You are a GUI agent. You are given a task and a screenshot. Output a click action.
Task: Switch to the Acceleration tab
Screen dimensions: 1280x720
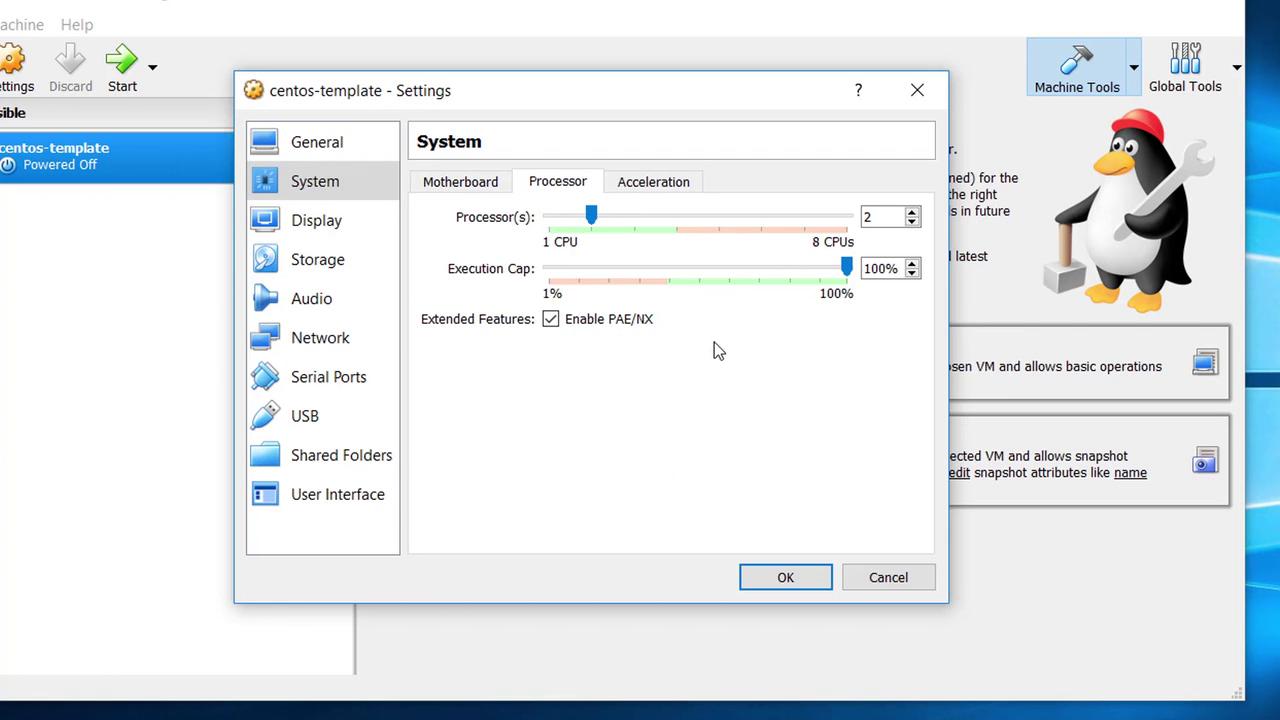tap(653, 182)
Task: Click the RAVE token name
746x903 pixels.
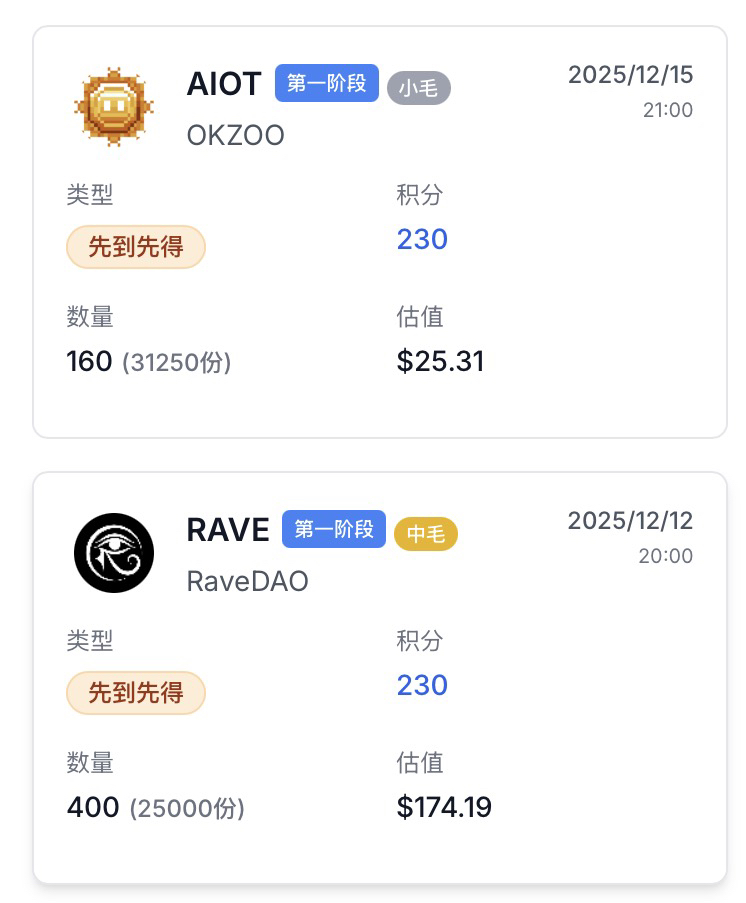Action: click(228, 530)
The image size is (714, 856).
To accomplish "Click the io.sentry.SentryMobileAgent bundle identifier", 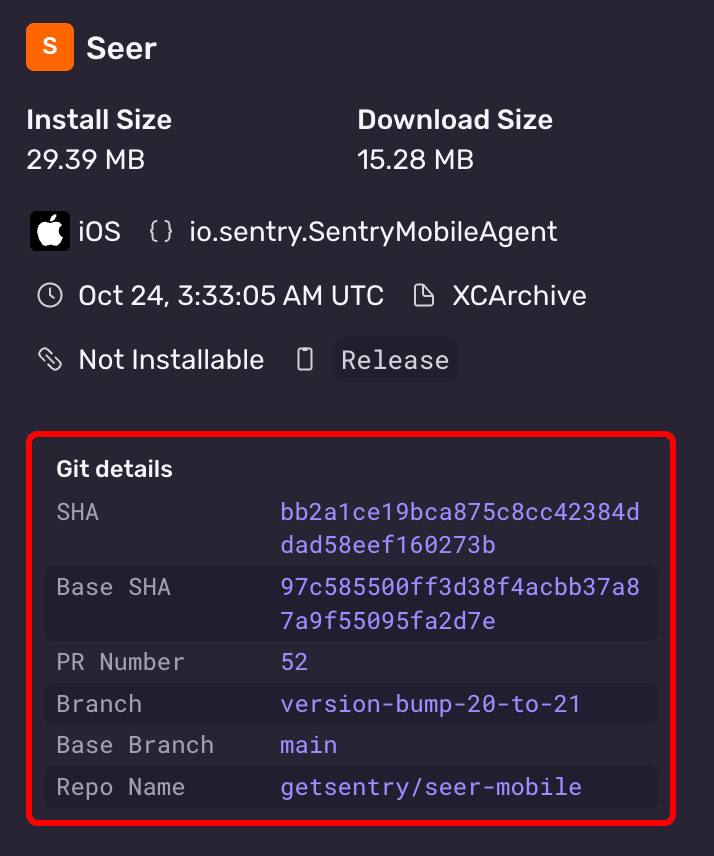I will [x=373, y=231].
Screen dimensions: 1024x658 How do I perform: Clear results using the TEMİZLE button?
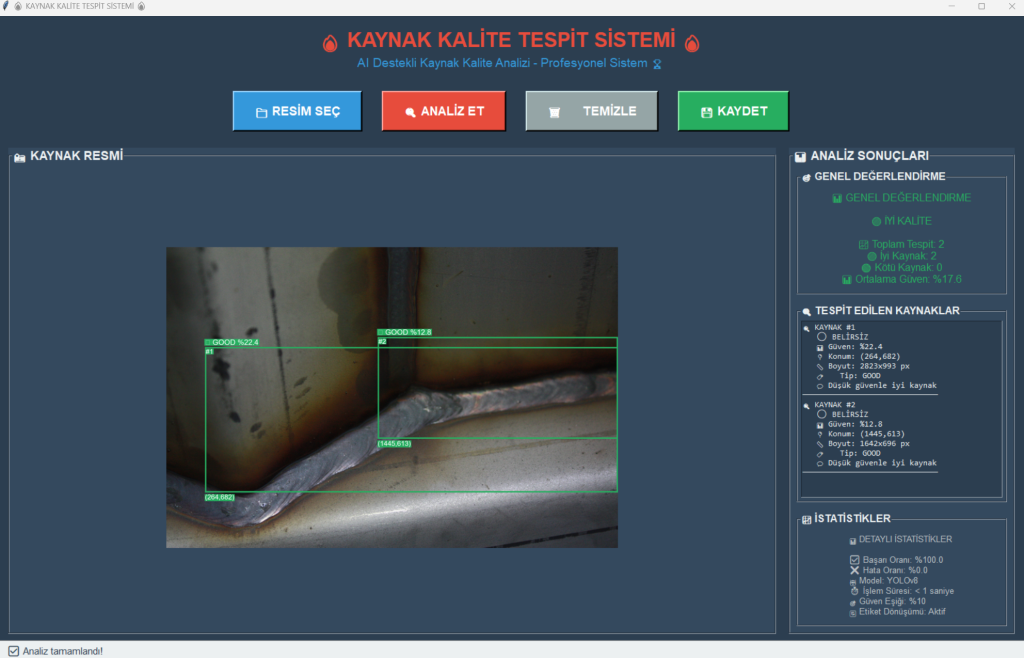pos(591,111)
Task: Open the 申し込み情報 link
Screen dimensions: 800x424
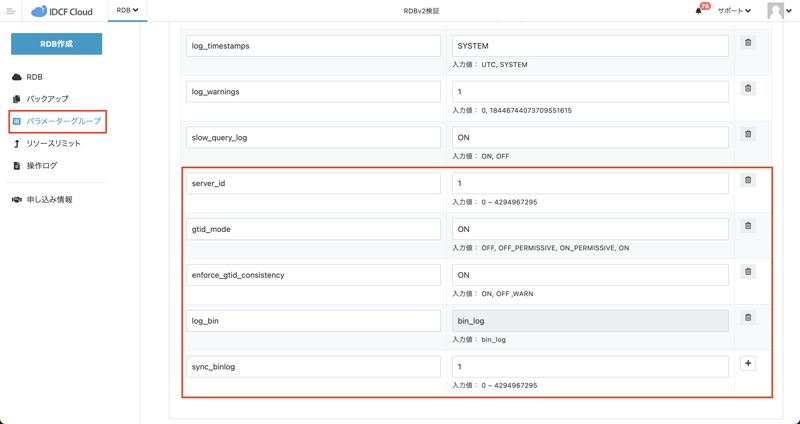Action: [49, 200]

_ _ _

The result should be a transcript of the lines from the line containing "Screen dimensions: 1024x658" through the end of the listing above, exact, inclusive, and without pictures.

Screen dimensions: 1024x658 How do I perform: Clear results using the TEMİZLE button?
pos(591,111)
Task: Open the 申し込み情報 link
Screen dimensions: 800x424
Action: [49, 200]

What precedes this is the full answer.